This site is intended for health professionals only


Labour’s five point plan for A&E pressures, Nicholson defends ‘demonised’ GPs and the link between TV and sugary drinks

The health secretary has been urged to personally review all proposed closures across England as part of Labour’s five-point plan to ease A&E pressures.

Shadow health secretary Andy Burnham said ensuring there were safe staffing levels at A&E departments, reviewing the NHS 111 phone number and halting the closure of walk-in centres was needed to solve the current rise in emergency department waiting times.

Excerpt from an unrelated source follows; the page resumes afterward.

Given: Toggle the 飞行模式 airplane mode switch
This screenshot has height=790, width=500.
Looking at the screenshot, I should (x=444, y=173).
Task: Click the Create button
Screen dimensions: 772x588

He also asked the Government to use around half of 2012/13’s NHS £1.2 billion underspend to allow councils to maintain social care.

But Mr Hunt said that NHS trusts and CCGs were allowed to keep their underspends and roll them over to subsequent years.

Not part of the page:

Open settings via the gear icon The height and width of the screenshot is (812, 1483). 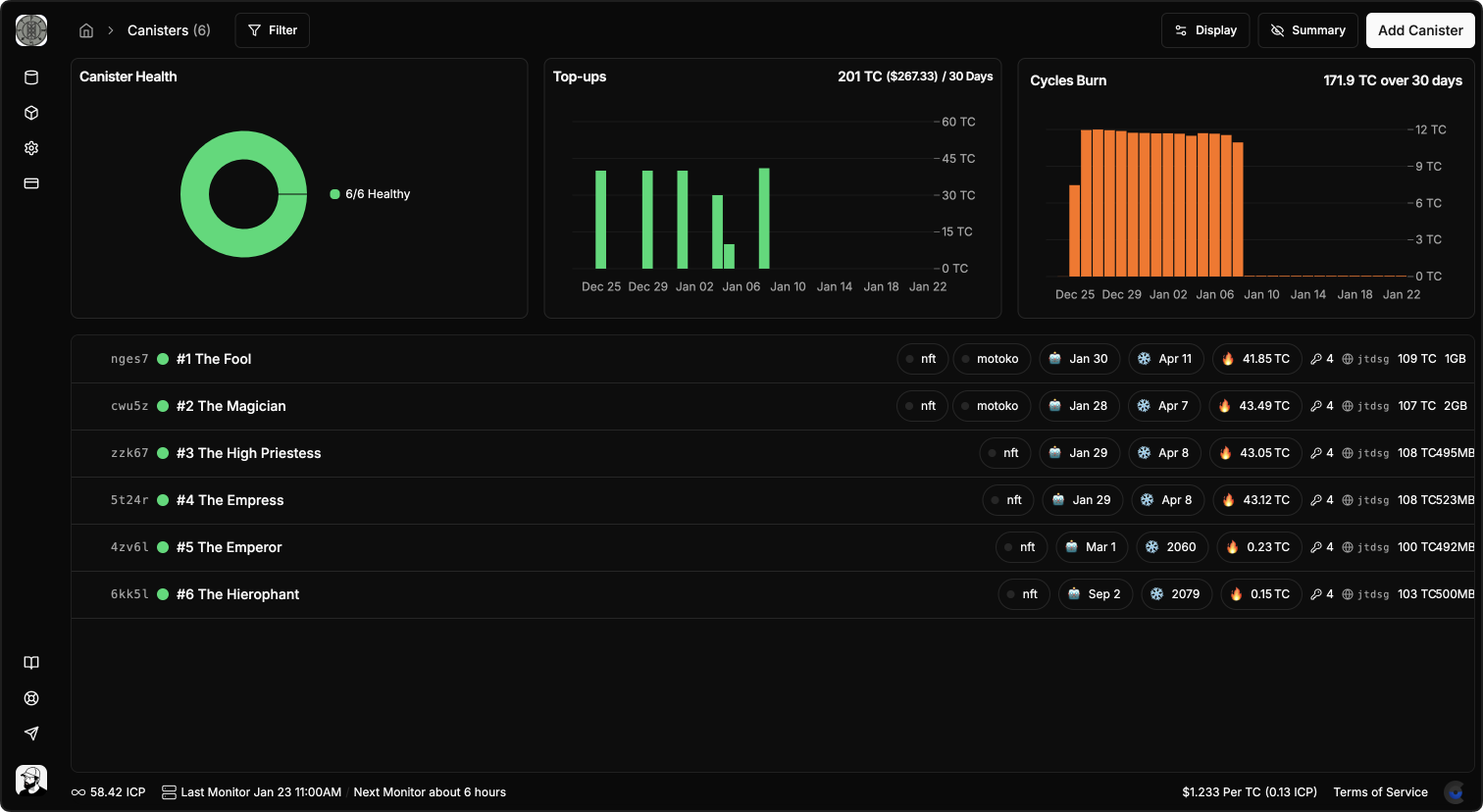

‘If we took away this money and put it into social care, we would have to take it away from hospitals where it is needed most to help tackle pressures in A&E and other places,’ he said.

As the row over A&E waiting time escalates, outgoing NHS chief executive Sir David Nicholson has suggested he wants to ‘liberate’ the NHS from political meddling in the final months of his job, the BBC reports.

He said he will soon launch a strategy review and said the aim was to create a ‘long lasting’ vision of independence that would withstand the electoral cycle.

He also criticised the way GPs were being ‘demonised’, in a comment that some will perceive to be a veiled attack on health secretary Jeremy Hunt.

The Daily Mail brings bad news for young TV-addicts. Just an hour of watching television makes children 50% more likely to have a sugary drink, researchers found. A study at the University of Gothenburg revealed that parents who don’t try to curb the number of TV adverts their children watch are twice as likely to have children that consume such beverages every week.

This could be down to exposure to adverts, or simply that children enjoyed drinking sugary drinks while watching TV, researchers said.